Ausführliche Erklärung
Wer mit einem Bescheid des Finanzamts nicht einverstanden ist – etwa mit einem Grundsteuerbescheid, einem Bescheid über den Grundsteuerwert oder einem Bescheid zur Grunderwerbsteuer –, kann dagegen Einspruch einlegen. Der Einspruch ist in der Abgabenordnung (AO) geregelt und richtet sich an die Behörde, die den Bescheid erlassen hat; sie prüft den Fall in vollem Umfang neu (auch zulasten des Einspruchsführers möglich, sogenannte Verböserung, worauf hinzuweisen ist).

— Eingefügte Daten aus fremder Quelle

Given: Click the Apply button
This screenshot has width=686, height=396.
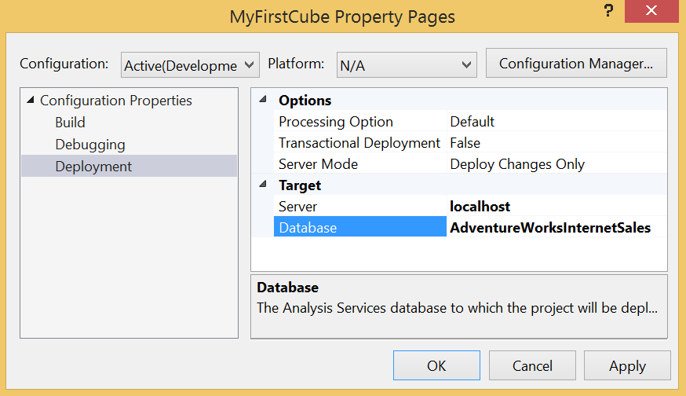Looking at the screenshot, I should click(x=627, y=366).
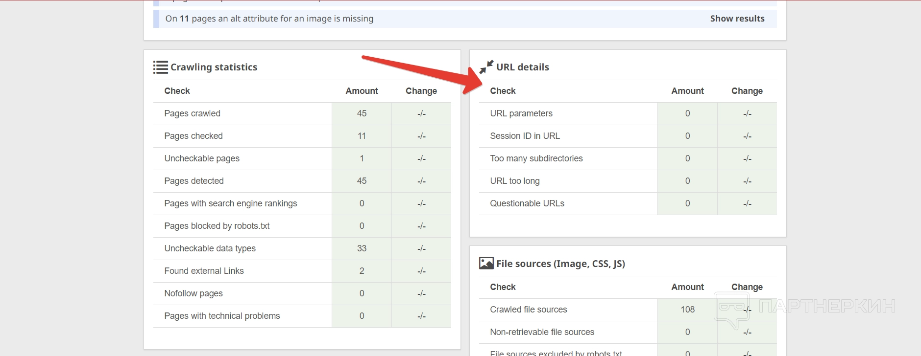Open Pages with technical problems row

click(222, 316)
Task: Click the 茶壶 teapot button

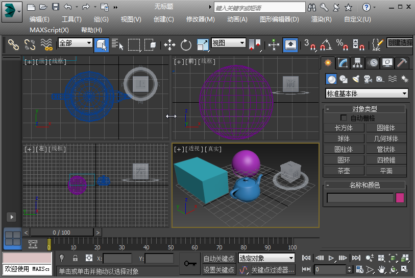Action: coord(344,171)
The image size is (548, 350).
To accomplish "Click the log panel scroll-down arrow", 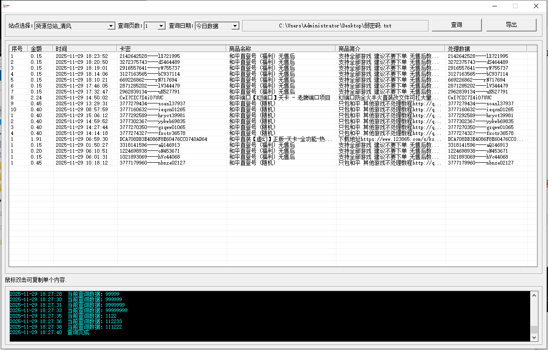I will pyautogui.click(x=534, y=337).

Für Immobilieneigentümer ist der Einspruch vor allem im Zusammenhang mit der Grundsteuerreform relevant: Gegen den Bescheid über den Grundsteuerwert und den nachfolgenden Grundsteuermessbescheid kann Einspruch eingelegt werden, wenn etwa die Grundstücksfläche, die Wohnfläche oder das Baujahr falsch erfasst wurden. Der Einspruch muss schriftlich, elektronisch oder zur Niederschrift beim Finanzamt eingelegt werden; eine Begründung ist sinnvoll, aber nicht zwingend fristauslösend.
Zu unterscheiden ist der Einspruch (Steuerrecht, AO) vom Widerspruch (allgemeines Verwaltungsrecht, VwGO) – beide verfolgen einen ähnlichen Zweck, sind aber in unterschiedlichen Verfahrensordnungen geregelt und bei unterschiedlichen Behörden einschlägig.
Beispiel aus der Praxis
Ein Eigentümer erhält einen Bescheid über den neuen Grundsteuerwert seines Einfamilienhauses. Die darin angegebene Grundstücksfläche ist zu hoch angesetzt. Er legt fristgerecht innerhalb eines Monats Einspruch beim zuständigen Finanzamt ein und weist die korrekte Fläche anhand des Katasterauszugs nach. Das Finanzamt korrigiert daraufhin den Bescheid.
Rechtsgrundlage
- § 347 AO – Statthaftigkeit des Einspruchs gegen Verwaltungsakte in Abgabenangelegenheiten.
- § 355 AO – Einspruchsfrist von einem Monat nach Bekanntgabe des Verwaltungsakts.